_What the task requires_
In the listing below, find the line that contains "The image size is (179, 273)." and the line that contains "Viewport: 447px width, 271px height.". Quote both and every line between them, exactly, and nothing more.

_Exercise input_

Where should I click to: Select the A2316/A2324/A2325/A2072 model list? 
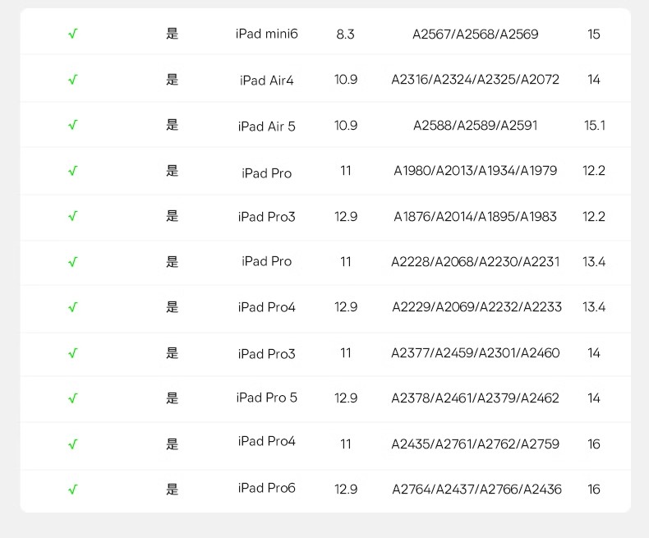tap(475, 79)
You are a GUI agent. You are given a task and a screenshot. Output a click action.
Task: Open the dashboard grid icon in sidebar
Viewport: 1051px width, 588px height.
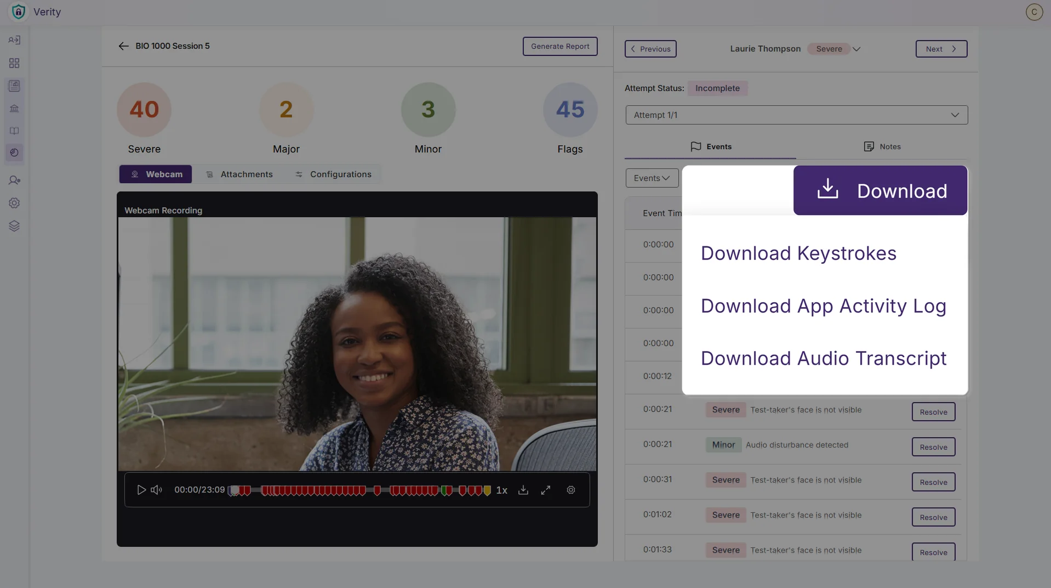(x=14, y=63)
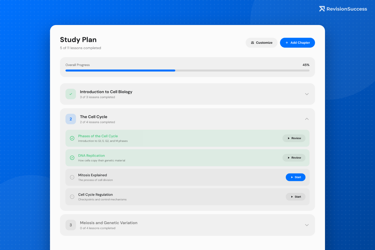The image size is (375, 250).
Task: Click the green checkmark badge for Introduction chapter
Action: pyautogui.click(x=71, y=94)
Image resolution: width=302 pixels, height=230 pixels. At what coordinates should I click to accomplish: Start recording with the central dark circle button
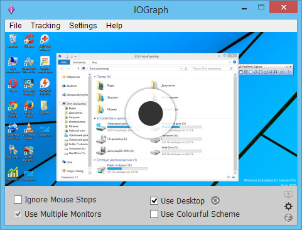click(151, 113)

* * *

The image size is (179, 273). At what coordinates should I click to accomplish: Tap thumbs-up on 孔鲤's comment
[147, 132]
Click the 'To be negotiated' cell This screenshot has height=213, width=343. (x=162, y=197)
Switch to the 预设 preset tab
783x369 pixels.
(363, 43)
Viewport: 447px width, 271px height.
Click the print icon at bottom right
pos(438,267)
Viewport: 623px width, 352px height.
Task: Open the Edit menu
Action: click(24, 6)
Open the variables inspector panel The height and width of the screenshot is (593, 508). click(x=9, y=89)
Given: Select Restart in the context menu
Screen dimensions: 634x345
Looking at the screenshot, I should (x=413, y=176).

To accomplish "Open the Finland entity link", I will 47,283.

_Output for this task_
The image size is (179, 273). At what coordinates should I click to accomplish: Tap thumbs-up on 孔鲤's comment
[147, 132]
Click the 'To be negotiated' cell This screenshot has height=213, width=343. (x=162, y=197)
Switch to the 预设 preset tab
783x369 pixels.
(363, 43)
Viewport: 447px width, 271px height.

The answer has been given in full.